How does the Windows Forms designer in Visual Studio load a Form?

Here are a couple of questions we often get from developers who are new to Windows Forms:

1) The designer allows me to open an abstract Form, but not a Form that inherits from an abstract Form. Why is that?

2) I got a load error when I tried to open my Form in the VS designer. So I attached a debugger to VisualStudio (devenv.exe), set a breakpoint in my Form's InitializeComponent to step through it to see what the problem is. However, the breakpoint is not getting hit.

The answer to these questions lies in understanding how the designer actually loads a form at "design-time". When you open a new Windows Application project in VS, you see an empty form called Form1 in design view. Now, you haven't built the project yet, so how is the designer able to create an instance of Form1 and show it? Well, the designer is not really instantiating Form1 at all. It is creating an instance of the base class of Form1, i.e., System.Windows.Forms.Form. With a basic knowledge of object oriented programming, you will find that this intuitively makes sense. When you are designing Form1, you start with the base class, Form, and customize it. This is exactly what the designer helps you to do.

Now let's say you added a bunch of controls to the Form and closed the designer. When you reopen the designer, the controls are still there. However, the base class Form doesn't have these controls on it, so if the designer isn't running the constructor of Form1, how did it show the controls? The designer does this by deserializing the code in InitializeComponent.

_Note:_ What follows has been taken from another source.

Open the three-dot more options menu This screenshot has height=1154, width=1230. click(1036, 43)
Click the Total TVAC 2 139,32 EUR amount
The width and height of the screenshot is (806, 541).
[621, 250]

Each language that the designer supports has a CodeDomProvider that is responsible for providing a parser that parses the code in InitializeComponent and creates a CodeDom representation of it. The designer then invokes a set of CodeDomSerializers to deserialize this into actual Controls (or more broadly, Components) that it can add to the design time Form. Now, I have glossed over a lot of details in that description, but the point here is that Form1's constructor and InitializeComponent are never really invoked. Instead, the designer parses the statements in InitializeComponent to figure out what controls to instantiate and add to the form.

Armed with this knowledge, it should be easy to also understand why:

1) Form1 must be built before you can add another Form, say Form2, that visually inherits from it. This is because the designer for Form2 has to instantiate Form1, not System.Windows.Forms.Form. This also explains why if you open Form2 in the designer, attach a debugger to Visual Studio and set a breakpoint in Form1's InitializeComponent, the breakpoint does get hit.

2) There is a comment above InitializeComponent that warns you against modifying it manually. This is because the designer needs to parse this code, and it has some limitations as to what it can parse. It is generally guaranteed to parse whatever it serialized in there, but not arbitrary code that you may add.

3) If you are manually (through code) adding a control to the form in the constructor or in the Load event handler, the control doesn't show up in the designer. This is because the designer doesn't parse that - it only parses InitializeComponent.